Il parroco incastra il finto prete: la trappola e poi l’arresto
- Ultimissime
- 10 Apr 2026

Carità non è ingenuità. La bizzarra storia di Arcisate, di un finto prete che viene incastrato dal parroco.
Ad Arcisate, in provincia di Varese, la scena sembra uscita da una puntata di Don Matteo.
Un sedicente sacerdote, una richiesta di denaro “per beneficenza” e un parroco che, invece di cascarci, organizza una trappola insieme ai carabinieri.
Il finto prete e la trappola di quello vero
Tutto comincia con una telefonata.
Dall’altra parte della cornetta un uomo si presenta come padre Gabriele da Roma e racconta una storia edificante: c’è un cuoco in difficoltà, servono urgentemente più di 500 euro per aiutarlo. Un appello alla carità, insomma, che farebbe leva su chiunque, a maggior ragione su un sacerdote.
Ma don Claudio Lunardi non si lascia incantare. I dettagli sono vaghi, il racconto poco convincente, e qualcosa non torna.
Decide così di usare prudenza e chiama il 112. Da lì parte un’operazione semplice ma efficace: fingere di accettare la richiesta e organizzare una consegna controllata del denaro.

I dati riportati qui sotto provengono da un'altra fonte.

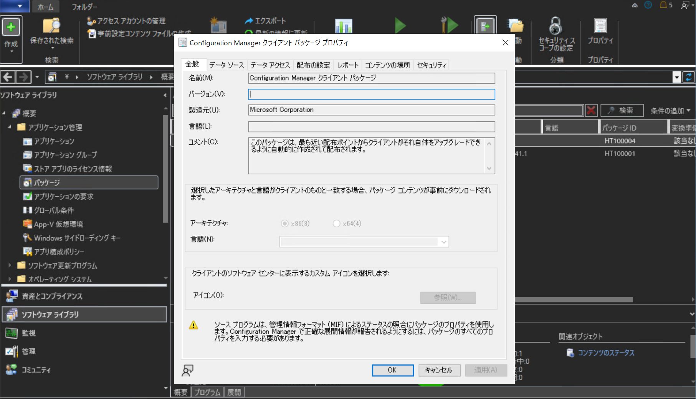Click the OK button
This screenshot has height=399, width=696.
coord(392,370)
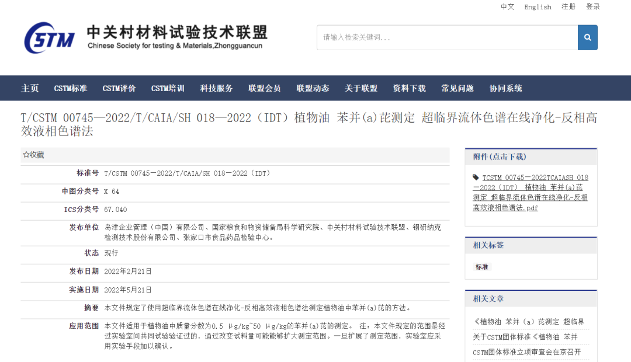Click the 登录 login link
631x362 pixels.
point(593,7)
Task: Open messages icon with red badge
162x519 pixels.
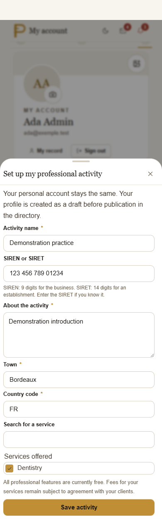Action: coord(123,30)
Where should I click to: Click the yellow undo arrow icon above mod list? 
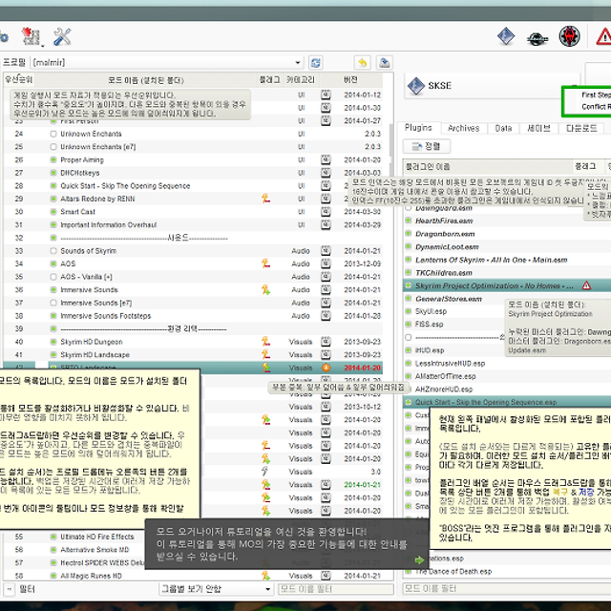pos(362,63)
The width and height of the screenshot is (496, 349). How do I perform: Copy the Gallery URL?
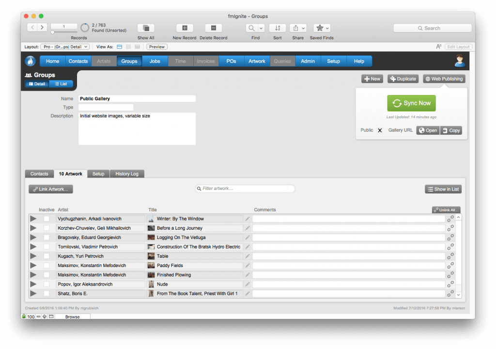click(451, 130)
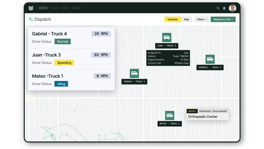264x149 pixels.
Task: Click the Idling status badge
Action: [61, 84]
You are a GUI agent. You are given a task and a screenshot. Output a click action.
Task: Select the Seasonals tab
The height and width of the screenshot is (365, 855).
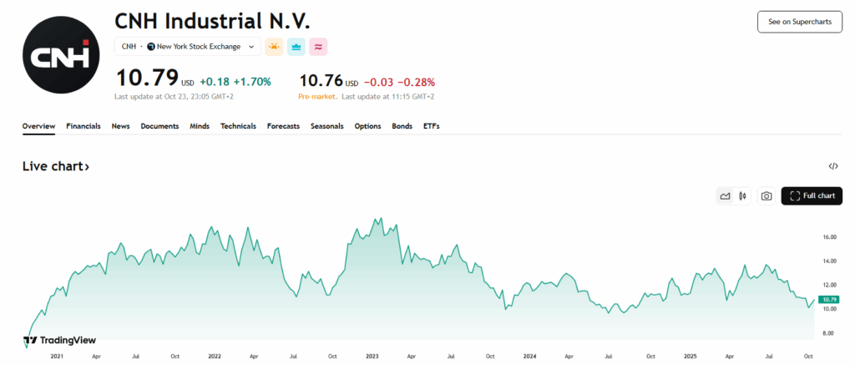tap(327, 126)
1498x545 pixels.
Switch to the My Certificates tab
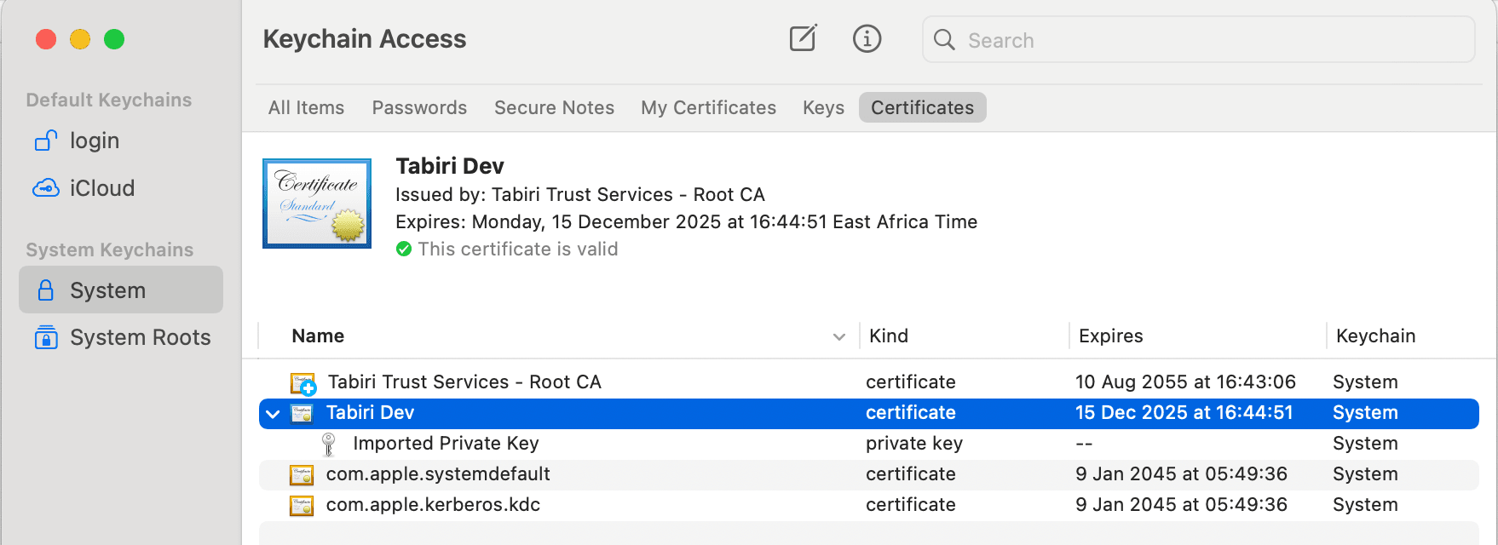click(x=708, y=107)
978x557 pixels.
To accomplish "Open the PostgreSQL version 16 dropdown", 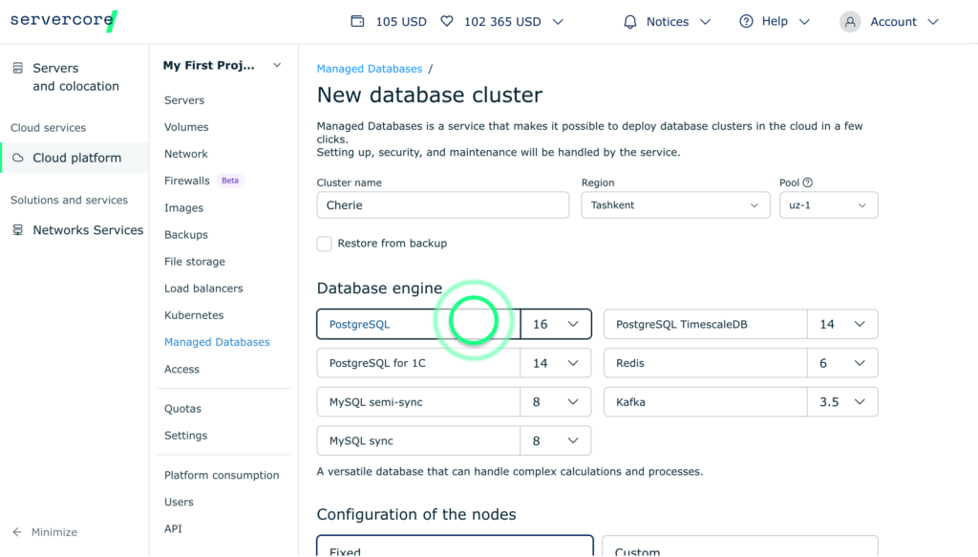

Il truffatore, un 51enne italiano già noto alle forze dell’ordine per reati contro il patrimonio, si presenta convinto di aver trovato una vittima facile. Ritira il denaro e prova ad allontanarsi, ma ad attenderlo ci sono i carabinieri, che lo bloccano in flagranza. Le accuse sono quelle classiche in questi casi: truffa e sostituzione di persona.
La carità non fa rima con ingenuità
Negli ultimi anni si sono moltiplicati i casi di finti sacerdoti o falsi operatori religiosi che sfruttano la buona fede — e la naturale inclinazione alla carità — per ottenere denaro. Non è raro che le vittime siano anziani o persone particolarmente sensibili a richieste “solidali”.
Qui però la lucidità del parroco rivela che la carità cristiana non è ingenua e va bene porgere l’altra guancia, ma senza spegnere il senso critico.
Queste tra l’altro sono le disavventure che capitano anche ai preti. Tra messe, confessioni e opere di carità, devono fare i conti — come tutti — con truffatori, raggiri e piccoli drammi quotidiani. Questa volta, però, è finita bene. Tranne che per il finto prete.